● 実施する課題:
- a) 気虚についての文章で、おすすめレシピ例として挙げられている料理は何ですか?
- b) 気虚についての文章を、最後の文の後から書き継いでください。

こんにちは。安泰漢方鍼灸院の院長、稲葉貞子です。

季節の変わり目になると、「なんとなく疲れが取れない」「よく風邪をひく」という方が増えます。
それは、東洋医学でいう「気虚(ききょ)」——エネルギー不足の体質かもしれません。


気虚とは?「気」が足りない状態

東洋医学でいう「気(き)」とは、生命活動を支えるエネルギーのこと。
この気が不足した状態を「気虚」といいます。

たとえるなら、体のバッテリーが常に充電切れ寸前のような状態です。
少し動いただけで疲れやすく、回復にも時間がかかります。


気虚体質の特徴

次のような症状が続くときは、気虚のサインかもしれません。

  • 疲れやすく、休んでも回復しにくい
  • 風邪をひきやすく、治りにくい
  • 声に力がない、話すのが面倒になる
  • 食後に眠くなる
  • 動いていなくても汗をかく
  • 顔色が青白い、または黄色っぽい

なぜ気虚になるのか?現代的な原因

🔋気を消耗する生活習慣

過労と睡眠不足

  • 働きすぎ、頑張りすぎ
  • 夜更かし、不規則な生活

食生活の乱れ

  • 冷たいものの摂りすぎ
  • 食事を抜く・早食い
  • 栄養バランスの偏り

慢性的なストレス

  • 心配事や考えすぎ
  • 常に気を張っている状態

これらが積み重なると、体のエネルギー源である「気」が消耗し、慢性的な疲れにつながります。


気虚を改善する3つのアプローチ

① 食事で「気」を補う

気を養う食材:

  • 米、いも類、かぼちゃ
  • 豆類(特に大豆製品)
  • 鶏肉・牛肉・魚
  • きのこ類

調理のポイント:

  • 温かい料理を中心に
  • よく噛んで食べる
  • 朝食を抜かない

おすすめレシピ例:

🍲 かぼちゃと鶏肉の煮物
甘味と滋養の両方があり、気を補う定番メニューです。


② 生活習慣で「気」を温存する

心がけたい習慣

  • 22時までに就寝
  • 無理なダイエットをしない
  • 軽い運動(散歩・深呼吸)で気を巡らせる

避けたい習慣

  • 深夜までのスマホ・動画視聴
  • 冷たい飲み物の一気飲み
  • 過度な運動

体を冷やさず、しっかり休むことが“気”をためる第一歩です。

● データセット内容:
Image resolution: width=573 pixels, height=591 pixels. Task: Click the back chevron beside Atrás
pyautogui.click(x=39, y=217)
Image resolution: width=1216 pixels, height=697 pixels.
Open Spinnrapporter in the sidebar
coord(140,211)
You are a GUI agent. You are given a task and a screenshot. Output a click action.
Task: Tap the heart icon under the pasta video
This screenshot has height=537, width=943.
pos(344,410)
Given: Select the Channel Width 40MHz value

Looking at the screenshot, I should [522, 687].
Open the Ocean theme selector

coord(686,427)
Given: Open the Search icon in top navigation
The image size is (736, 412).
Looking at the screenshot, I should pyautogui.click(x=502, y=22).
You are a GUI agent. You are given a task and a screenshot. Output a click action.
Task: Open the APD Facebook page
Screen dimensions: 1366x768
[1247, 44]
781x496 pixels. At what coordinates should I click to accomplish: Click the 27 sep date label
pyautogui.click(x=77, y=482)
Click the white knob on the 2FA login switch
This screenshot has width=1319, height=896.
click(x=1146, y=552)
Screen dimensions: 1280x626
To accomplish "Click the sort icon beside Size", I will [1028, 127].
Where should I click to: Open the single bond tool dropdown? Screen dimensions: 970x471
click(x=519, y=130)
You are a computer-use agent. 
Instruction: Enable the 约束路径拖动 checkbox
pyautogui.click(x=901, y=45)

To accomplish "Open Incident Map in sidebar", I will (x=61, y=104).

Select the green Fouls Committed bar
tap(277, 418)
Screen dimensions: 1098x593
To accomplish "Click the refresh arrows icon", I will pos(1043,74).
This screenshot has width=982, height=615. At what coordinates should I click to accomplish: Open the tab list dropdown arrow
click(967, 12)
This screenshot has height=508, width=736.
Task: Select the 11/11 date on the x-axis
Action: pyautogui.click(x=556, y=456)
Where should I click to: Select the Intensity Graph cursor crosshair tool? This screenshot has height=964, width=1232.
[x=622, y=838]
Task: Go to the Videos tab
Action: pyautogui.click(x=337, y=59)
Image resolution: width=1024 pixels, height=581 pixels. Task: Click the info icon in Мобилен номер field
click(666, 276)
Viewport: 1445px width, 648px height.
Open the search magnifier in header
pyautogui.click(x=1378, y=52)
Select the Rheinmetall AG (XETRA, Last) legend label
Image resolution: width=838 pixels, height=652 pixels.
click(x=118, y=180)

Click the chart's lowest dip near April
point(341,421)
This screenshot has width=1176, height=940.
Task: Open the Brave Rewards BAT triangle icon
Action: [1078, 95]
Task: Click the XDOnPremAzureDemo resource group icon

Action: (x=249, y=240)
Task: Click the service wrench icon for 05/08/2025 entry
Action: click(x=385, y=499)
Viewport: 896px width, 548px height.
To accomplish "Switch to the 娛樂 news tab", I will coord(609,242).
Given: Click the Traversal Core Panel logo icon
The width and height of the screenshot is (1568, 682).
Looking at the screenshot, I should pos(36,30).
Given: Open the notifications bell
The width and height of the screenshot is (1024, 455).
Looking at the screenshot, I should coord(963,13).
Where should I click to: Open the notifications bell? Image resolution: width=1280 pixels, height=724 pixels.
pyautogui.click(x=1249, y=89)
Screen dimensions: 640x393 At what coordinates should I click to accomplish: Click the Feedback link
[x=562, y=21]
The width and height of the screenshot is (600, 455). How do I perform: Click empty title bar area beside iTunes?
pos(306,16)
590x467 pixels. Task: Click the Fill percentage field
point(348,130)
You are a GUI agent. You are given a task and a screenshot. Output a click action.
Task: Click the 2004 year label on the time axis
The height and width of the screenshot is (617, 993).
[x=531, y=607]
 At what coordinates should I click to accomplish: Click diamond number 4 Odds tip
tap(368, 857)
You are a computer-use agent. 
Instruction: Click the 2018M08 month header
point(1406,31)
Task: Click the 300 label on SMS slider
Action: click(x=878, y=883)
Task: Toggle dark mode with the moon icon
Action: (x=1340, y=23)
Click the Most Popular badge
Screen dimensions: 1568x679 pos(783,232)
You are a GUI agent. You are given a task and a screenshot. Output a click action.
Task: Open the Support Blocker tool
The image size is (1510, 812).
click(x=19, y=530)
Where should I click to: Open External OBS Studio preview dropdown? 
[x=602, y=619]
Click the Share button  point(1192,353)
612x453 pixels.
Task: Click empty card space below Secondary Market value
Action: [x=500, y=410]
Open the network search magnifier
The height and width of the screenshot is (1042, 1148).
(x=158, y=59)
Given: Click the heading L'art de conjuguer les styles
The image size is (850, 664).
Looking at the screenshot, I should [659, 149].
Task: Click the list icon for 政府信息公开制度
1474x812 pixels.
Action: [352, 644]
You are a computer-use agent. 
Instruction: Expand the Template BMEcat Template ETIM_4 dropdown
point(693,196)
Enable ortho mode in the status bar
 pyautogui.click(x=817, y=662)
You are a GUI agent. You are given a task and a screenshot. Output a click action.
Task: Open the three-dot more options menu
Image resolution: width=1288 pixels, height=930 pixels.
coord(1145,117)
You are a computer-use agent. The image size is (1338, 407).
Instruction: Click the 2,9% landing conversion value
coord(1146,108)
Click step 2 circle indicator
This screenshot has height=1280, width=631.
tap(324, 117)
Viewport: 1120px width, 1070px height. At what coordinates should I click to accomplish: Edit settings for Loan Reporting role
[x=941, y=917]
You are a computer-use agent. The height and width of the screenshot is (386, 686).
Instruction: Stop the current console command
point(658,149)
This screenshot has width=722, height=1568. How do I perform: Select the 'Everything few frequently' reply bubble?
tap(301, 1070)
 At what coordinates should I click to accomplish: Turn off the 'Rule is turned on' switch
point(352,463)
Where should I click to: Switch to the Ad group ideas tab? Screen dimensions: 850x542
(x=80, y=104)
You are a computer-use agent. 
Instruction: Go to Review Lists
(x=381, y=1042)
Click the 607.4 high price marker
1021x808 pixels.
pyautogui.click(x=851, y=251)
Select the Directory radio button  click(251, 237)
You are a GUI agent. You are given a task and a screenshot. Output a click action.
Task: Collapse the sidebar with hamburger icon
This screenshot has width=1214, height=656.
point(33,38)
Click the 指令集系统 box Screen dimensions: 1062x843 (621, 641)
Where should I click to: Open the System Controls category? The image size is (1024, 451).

● 解答一覧:
- a) かぼちゃと鶏肉の煮物

- b)
③ ツボ刺激で「気の流れ」を整える

足三里(あしさんり)

膝の下、外側にあるツボ。消化機能を高め、気を補う代表的なツボです。

関元(かんげん)

おへその下にあるツボ。全身のエネルギーを底上げします。

湧泉(ゆうせん)

足の裏の中央にあるツボ。腎の働きを助け、体全体の生命力を引き出します。

🌿これらのツボを1日数分やさしく押すだけでも、体の巡りが変わっていきます。


当院での「気虚」ケア

安泰漢方鍼灸院では、気虚体質の方に対して、
鍼灸・お灸・体質改善アドバイスを組み合わせたケアを行っています。

鍼灸治療

  • 気を補うツボ(足三里・関元など)を中心に
  • 消化機能を整え、エネルギーを生み出す力を高める
  • 一人ひとりの体質に合わせたオーダーメイド施術

お灸

  • 温灸で気の流れを整え、体の芯から温める
  • ご自宅でできる安全なお灸の方法も指導しています

漢方

東洋医学では、体質に合わせて「補中益気湯(ほちゅうえっきとう)」「六君子湯(りっくんしとう)」などの処方が用いられることがあります。
ただし、体質により合う漢方は異なりますので、自己判断せず専門家にご相談ください。


症例紹介:30代女性・疲れと風邪をくり返す気虚体質

Eさん(34歳・事務職)は、仕事と家事の両立で疲れが取れず、
月に2回ほど風邪をひく状態が続いていました。

ケア内容:

  • 2週1回の鍼灸治療
  • 朝食を摂る習慣づけ
  • 22時就寝を目標に生活リズムを整える
  • 足三里への温灸

経過:
1ヶ月で疲れが軽減し、3ヶ月後には風邪をひかなくなりました。
半年後には「朝の目覚めが軽くなり、気持ちも明るくなった」と話されました。


気虚チェックリスト

3つ以上当てはまる場合は、気虚傾向かもしれません👇

□ すぐ疲れる
□ 風邪をひきやすい
□ 食欲がない
□ 声が小さいと言われる
□ 汗をかきやすい
□ 顔色が悪い


まとめ:気を養えば、毎日はもっと軽やかに

気虚は、放っておくと冷えや免疫低下など、さまざまな不調につながることがあります。
しかし、日々の養生と適切なケアで確実に改善できる体質です。

「最近、疲れが取れない」「自分も気虚かも…」と思ったら、
まずは生活のリズムを整え、体を温めることから始めましょう。

安泰漢方鍼灸院では、女性の体質やライフステージに合わせたエネルギーケアを行っています。
お一人おひとりの“気”が満ちて、軽やかに過ごせますように。